Your article reminds us that physical therapists do not and should not practice in a vacuum.  It is our responsibility to have knowledge of our community's support services.  Especially out-patient PTs need to have a resource base of community services that we can refer our patients and patient's families to.  I have spoken with so many families that are exhausted by the grind of caring for a family member with a chronic neurologic injury.  We should be able to refer these people to resources that will help the long term outcomes of our patients.  

Megan December 4, 2010 8:03 PM

I worked in a group home for mentally and physically handicapped adults.  One resident comes to mind, he was 18 or 19 when he entered the system and according to his notes his family "functionally abandoned" him.  I met him when he was 20. He was similar in that his mobility was good but his mental capacity to judge was poor and he had a lot of seizure activity without knowing or understanding it.  
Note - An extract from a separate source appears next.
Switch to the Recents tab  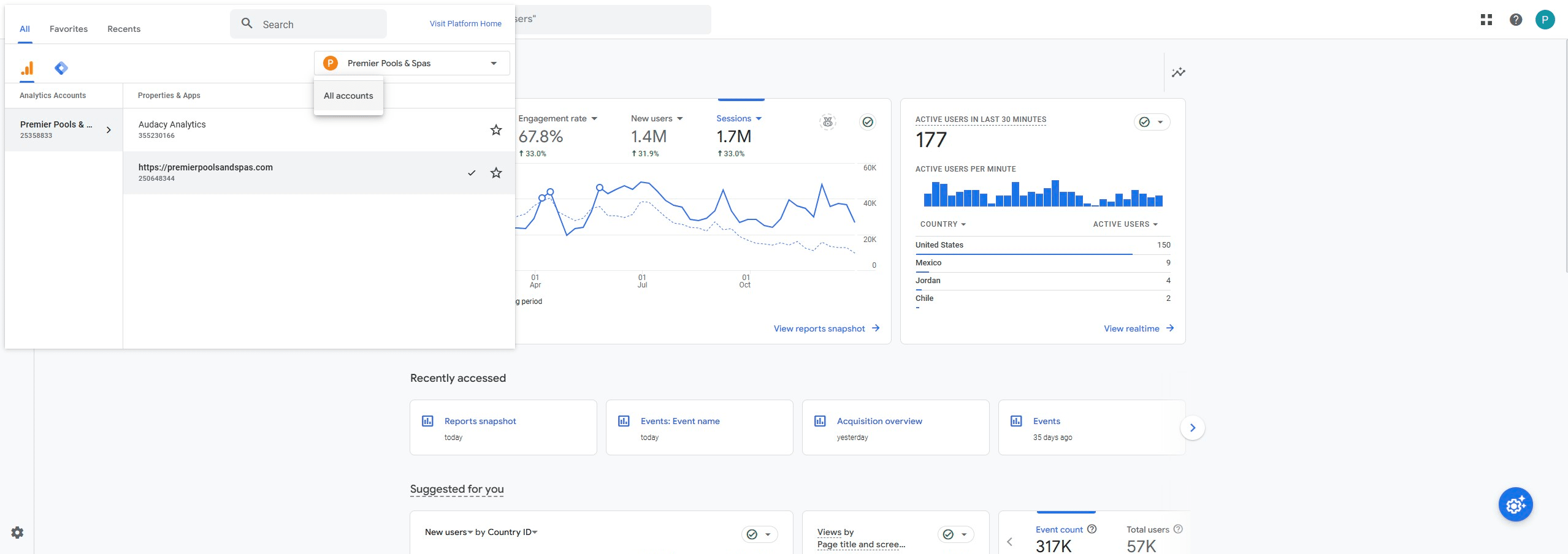[124, 29]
Another patient in a hospital had a TBI from a night on the town and her family refused to take her back.  She was 18 and the frustration level from S.S. was high because placement at that age can be difficult.   I often wonder what ever became of those two.

On a good note another TBI had the aspiration of becoming a PTA and shadowed us after his treatment at our hospital. Unfortunately his ability to reason and comprehend probably limited his progression in school.  The really good news is that his family was extremely supportive and did adapt to his change and were very successful with it.  They also had the resources and connections to make those changes.